Download and install anaconda(version 3 recommended)

Add channels

conda config --add channels conda-forge\
conda config --add channels bioconda\
conda config --add channels daler\
conda config --add channels defaults\

Download the Analysis pipeline

git clone https://github.com/vappiah/bacterial-genomics-tutorial.git

Change directory to the dowloaded folder

cd bacterial-genomics-tutorial

Create conda environment.Packages are listed in the environment.yaml file.

conda env create -f environment.yaml

Download the polishing tool pilon

mkdir apps\
wget https://github.com/broadinstitute/pilon/releases/download/v1.23/pilon-1.23.jar -O apps/pilon.jar

Activate the analysis environment

source activate bacterial-genomics-tutorial

Add permission to all scripts

chmod +x *.{py,sh,pl}

Install python packages using pip

pip install -r pip-requirements.txt

TIME FOR ANALYSIS

Step 1: Download data.

./download_data.sh

Step 2: Perform QC on the raw reads

./qc_raw_reads.sh

Step 3: Trim reads using sickle

./trim_reads.sh

Step 4: Perform QC on the trimmed reads

./qc_trimmed_reads.sh

Step 5: Perform de novo assembly using spades

./assemble.sh

### Step 7: Perform QC for both raw assembly and polished assembly

./qc_assembly.sh


### Step 8: Generate draft genome by reordering contigs against a reference genome using ragtag\

./reorder_contigs.sh

Step 10: Check for antimicrobial resistance genes using abricate\

./amr.sh

Step 11: Annotate the draft genome using prokka

./annotate.sh

Step 12: Get some statistics on the annotation.

Features such as genes, CDS will be counted and displayed. The scripts requires you to specify the folder where annotations were saved . i.e.
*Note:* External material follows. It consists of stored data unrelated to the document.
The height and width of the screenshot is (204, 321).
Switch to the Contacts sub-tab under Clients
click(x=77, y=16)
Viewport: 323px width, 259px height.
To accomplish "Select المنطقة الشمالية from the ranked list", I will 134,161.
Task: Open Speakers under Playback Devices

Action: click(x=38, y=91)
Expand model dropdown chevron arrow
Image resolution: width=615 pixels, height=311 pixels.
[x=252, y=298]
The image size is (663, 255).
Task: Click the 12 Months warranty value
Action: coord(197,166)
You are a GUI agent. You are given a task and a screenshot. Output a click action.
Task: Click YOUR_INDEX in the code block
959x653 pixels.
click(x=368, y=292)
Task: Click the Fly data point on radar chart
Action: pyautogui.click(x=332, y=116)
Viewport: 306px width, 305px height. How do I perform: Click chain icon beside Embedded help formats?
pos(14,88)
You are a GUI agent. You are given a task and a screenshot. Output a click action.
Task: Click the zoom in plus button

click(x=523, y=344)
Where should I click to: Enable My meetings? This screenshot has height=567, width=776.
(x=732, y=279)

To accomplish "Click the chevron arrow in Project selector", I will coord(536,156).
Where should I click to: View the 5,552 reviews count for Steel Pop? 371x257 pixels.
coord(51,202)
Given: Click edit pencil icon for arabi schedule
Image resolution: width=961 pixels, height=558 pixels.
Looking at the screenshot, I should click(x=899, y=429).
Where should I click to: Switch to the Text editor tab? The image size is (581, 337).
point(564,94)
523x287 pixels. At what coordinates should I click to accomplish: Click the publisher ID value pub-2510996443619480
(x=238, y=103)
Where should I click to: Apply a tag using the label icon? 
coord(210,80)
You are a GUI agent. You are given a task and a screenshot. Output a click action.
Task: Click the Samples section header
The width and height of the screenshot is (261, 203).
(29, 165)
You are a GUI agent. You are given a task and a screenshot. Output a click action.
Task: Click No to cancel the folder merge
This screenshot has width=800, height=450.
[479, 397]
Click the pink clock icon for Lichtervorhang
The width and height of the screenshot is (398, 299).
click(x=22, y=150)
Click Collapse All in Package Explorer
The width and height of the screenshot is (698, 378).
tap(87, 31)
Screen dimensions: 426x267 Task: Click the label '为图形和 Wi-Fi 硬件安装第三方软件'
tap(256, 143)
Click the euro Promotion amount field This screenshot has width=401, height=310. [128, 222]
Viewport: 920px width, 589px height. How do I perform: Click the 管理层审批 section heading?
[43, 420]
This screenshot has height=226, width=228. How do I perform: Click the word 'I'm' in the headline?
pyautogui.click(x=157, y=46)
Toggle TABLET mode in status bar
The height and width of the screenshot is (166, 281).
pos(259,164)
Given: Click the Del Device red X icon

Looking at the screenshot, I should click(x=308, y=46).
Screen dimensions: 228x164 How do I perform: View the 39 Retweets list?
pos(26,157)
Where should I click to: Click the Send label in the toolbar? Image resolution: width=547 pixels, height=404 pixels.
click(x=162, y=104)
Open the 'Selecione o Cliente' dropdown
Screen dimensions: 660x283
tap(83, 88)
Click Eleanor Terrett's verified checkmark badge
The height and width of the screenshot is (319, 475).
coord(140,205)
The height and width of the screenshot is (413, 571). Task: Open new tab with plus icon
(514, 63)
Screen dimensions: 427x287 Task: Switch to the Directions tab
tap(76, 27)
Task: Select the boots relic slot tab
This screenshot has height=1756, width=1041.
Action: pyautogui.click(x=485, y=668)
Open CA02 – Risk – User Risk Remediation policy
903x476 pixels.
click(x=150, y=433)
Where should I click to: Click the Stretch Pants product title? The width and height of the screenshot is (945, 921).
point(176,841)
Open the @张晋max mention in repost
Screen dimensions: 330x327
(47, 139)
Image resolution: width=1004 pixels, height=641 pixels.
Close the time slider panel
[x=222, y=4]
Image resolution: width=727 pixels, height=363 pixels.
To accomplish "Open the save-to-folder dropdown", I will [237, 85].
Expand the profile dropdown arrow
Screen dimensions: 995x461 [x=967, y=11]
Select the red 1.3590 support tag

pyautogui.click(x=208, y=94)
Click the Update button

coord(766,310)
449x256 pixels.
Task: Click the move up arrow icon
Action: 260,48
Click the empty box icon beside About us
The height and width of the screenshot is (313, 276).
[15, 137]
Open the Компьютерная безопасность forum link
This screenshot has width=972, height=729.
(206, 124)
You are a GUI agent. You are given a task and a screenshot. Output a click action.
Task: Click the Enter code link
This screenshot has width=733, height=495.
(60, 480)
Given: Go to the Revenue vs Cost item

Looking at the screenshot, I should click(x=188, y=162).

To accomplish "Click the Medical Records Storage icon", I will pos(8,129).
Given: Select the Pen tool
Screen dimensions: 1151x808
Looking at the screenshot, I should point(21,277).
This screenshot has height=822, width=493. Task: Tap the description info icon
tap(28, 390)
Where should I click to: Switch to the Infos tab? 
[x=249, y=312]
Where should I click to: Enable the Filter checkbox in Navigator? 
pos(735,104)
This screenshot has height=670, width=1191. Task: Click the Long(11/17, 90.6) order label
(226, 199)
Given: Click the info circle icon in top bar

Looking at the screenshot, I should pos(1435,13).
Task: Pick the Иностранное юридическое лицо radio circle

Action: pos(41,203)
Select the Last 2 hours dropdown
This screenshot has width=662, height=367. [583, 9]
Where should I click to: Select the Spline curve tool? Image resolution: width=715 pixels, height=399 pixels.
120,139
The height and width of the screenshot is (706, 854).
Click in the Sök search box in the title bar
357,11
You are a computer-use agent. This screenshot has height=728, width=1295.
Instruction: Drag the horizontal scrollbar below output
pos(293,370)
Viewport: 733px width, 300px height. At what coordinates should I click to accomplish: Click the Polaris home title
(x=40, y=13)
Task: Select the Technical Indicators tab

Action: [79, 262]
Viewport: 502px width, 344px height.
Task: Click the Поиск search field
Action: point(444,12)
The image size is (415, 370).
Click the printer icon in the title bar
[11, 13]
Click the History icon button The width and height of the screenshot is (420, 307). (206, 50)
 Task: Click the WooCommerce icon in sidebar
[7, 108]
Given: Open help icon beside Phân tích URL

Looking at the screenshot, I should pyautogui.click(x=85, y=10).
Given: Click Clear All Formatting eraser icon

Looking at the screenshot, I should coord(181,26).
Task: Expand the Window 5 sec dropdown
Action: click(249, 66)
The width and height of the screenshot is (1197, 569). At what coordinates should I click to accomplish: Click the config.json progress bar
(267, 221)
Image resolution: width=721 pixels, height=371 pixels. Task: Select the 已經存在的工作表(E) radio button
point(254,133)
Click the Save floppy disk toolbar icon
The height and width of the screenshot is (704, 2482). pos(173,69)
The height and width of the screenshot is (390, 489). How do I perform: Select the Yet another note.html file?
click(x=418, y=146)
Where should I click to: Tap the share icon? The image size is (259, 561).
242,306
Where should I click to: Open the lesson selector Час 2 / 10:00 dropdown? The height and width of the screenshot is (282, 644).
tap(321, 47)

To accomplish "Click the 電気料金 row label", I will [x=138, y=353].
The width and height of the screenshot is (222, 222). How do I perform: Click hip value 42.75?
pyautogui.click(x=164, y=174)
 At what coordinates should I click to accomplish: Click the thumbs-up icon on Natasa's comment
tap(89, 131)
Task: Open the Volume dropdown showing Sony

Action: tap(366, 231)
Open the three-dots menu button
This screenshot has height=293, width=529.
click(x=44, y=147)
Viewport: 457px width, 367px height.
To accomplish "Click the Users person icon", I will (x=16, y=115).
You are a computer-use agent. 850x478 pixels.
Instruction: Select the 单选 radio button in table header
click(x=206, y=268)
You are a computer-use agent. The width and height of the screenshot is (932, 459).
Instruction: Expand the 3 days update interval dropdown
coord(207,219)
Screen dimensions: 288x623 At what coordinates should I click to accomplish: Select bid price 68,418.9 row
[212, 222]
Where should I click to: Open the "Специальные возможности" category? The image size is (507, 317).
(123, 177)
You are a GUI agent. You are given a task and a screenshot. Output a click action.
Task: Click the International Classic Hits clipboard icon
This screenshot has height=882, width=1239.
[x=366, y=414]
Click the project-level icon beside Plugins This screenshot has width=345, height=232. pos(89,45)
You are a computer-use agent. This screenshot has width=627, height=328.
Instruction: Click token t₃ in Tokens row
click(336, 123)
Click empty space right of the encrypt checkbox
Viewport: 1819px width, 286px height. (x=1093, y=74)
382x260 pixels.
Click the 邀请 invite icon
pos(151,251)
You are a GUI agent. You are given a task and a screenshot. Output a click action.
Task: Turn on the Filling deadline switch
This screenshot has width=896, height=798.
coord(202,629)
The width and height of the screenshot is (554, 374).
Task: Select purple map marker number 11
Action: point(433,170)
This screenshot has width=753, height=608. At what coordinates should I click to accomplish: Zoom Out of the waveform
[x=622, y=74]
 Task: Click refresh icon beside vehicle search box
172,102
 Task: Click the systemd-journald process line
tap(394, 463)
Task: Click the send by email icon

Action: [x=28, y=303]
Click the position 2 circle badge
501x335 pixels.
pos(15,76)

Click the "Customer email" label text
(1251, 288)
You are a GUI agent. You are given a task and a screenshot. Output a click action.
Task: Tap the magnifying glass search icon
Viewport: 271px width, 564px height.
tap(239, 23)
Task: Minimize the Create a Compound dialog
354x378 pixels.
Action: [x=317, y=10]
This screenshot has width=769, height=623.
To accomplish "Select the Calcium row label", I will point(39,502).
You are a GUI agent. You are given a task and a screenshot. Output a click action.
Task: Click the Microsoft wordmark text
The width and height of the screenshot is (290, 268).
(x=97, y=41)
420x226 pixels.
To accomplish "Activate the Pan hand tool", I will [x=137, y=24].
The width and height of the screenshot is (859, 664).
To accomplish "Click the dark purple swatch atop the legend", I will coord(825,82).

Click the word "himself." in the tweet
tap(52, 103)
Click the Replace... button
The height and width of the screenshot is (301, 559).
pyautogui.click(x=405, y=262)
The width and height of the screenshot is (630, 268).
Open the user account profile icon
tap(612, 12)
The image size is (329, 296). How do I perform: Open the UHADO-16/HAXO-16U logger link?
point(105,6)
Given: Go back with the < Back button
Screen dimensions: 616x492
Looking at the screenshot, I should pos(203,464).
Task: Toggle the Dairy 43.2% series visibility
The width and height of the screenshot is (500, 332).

P7741 Python should be used to run that script

python get_annot_stats.py P7741_annotation P7741

Step 13: Generate dendogram using dREP\

./dendogram.sh

Step 14: Perform Pangenome Analysis using Roary.

Input files are gff (version 3 ) format. It is recommended to use prokka generated gff. So we generate the gffs for the files in the genome folder by reannotating with prokka. We use the get_genome_gffs script
./get_genome_gffs.sh

Then perform pangenome analysis\

./get_pangenome.sh

Step 15: Get gene summary for three of the organism. the default is P7741 Agy99 and Liflandii. Feel free to change it. A venn diagram will be generated(gene_count_summary.png)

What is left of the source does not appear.